Hence an upbeat Senator Morris Dixon says: “When you look at the results you are even happier because you know what these children would have been through…”

Of course, as has been the case in the Jamaican education system for decades, the real elephant in the room is the reality that far too many children will be entering high school reading way below their grade level.

Sadly, in some high schools there will be those among the new entrants who are functionally illiterate. That reality means responsible high school leadership has no option but to seek to organise remedial reading sessions.

That, in a context of extreme personnel and resource limitations, and with few, if any of those high school teachers trained in that specialised area.

To be fair to the minister, she has openly discussed this matter of illiterates in high schools since taking charge of the education ministry in October last year.

In fact, she has pledged to have reading as a timetabled subject area in the primary school curriculum.

Her rationale, as expressed back in May, was: “[I]n my mind, what is the point of having a heavy curriculum and heavy material to go through [in high school] and you are not literate.
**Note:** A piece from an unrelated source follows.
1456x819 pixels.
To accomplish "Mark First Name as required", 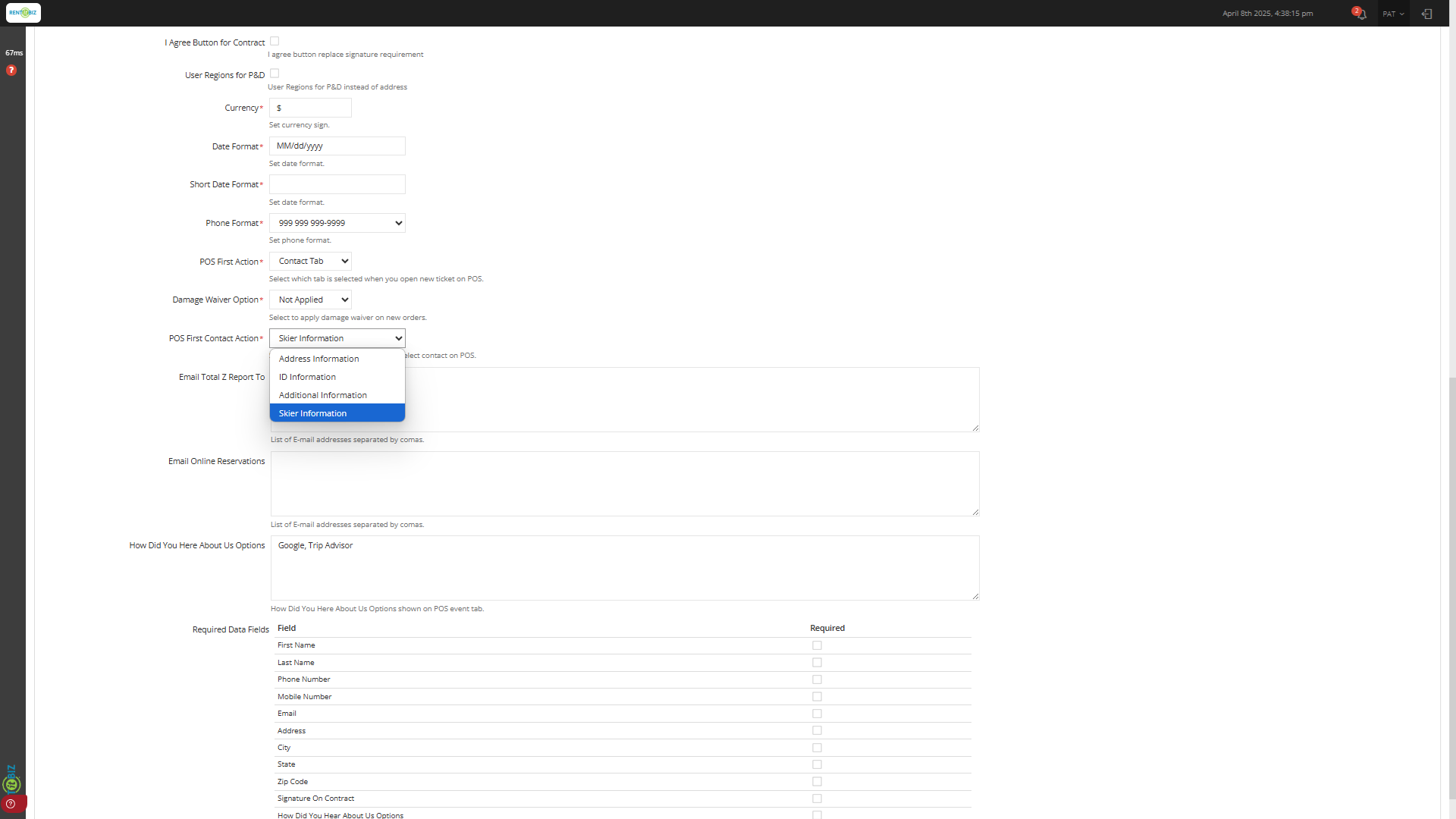I will coord(817,645).
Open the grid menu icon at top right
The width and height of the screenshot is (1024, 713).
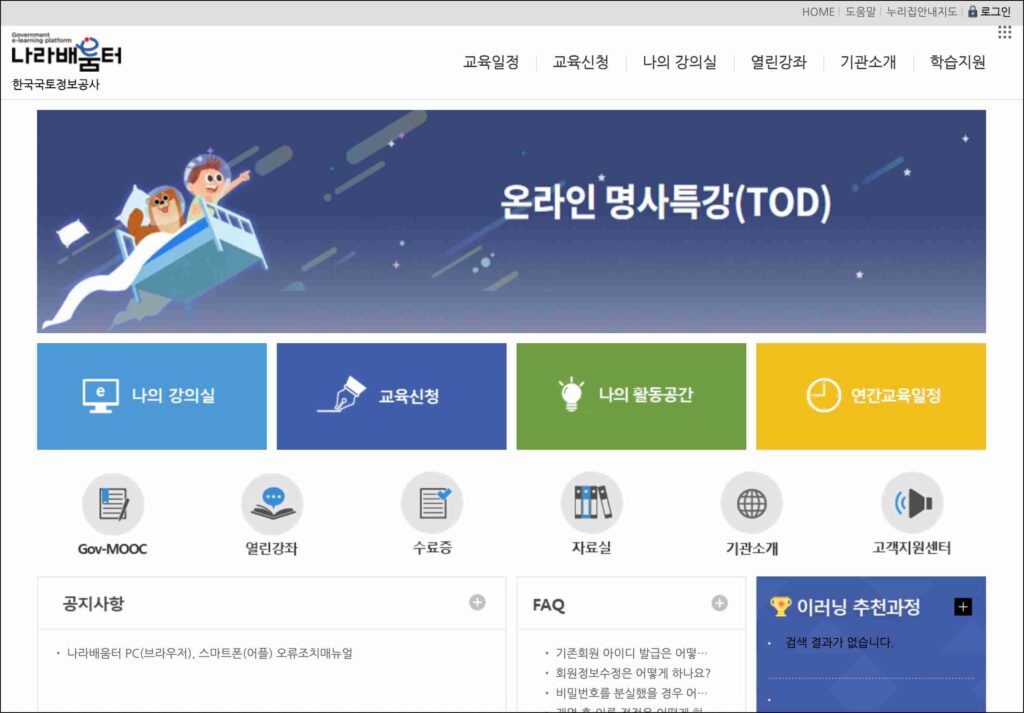(x=1004, y=33)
At a minimum, every child should leave primary school literate…”

At the risk of being unfair to Senator Morris Dixon’s predecessors, we believe persistent post-primary semi-literacy and illiteracy is the result of leaders simply kicking the can down the road rather than proactively dealing with it.

Whether the current minister or someone else is in charge of education following the soon-coming general parliamentary election, this challenge must be a priority going forward.

Also of vital importance to Jamaica’s education programme is a comprehensive, safe and affordable transportation system for schoolchildren in rural areas. That’s a project which school leaders, parents, and their political representatives have pleaded for down the years.

To the credit of Transport Minister Mr Daryl Vaz, he has never flinched from advocating its absolute necessity. He is now pushing to make it reality.

Let’s not be fooled, a comprehensive rural school bus system in Jamaica will be extremely expensive and very challenging. Yet, it is a project that can wait no longer.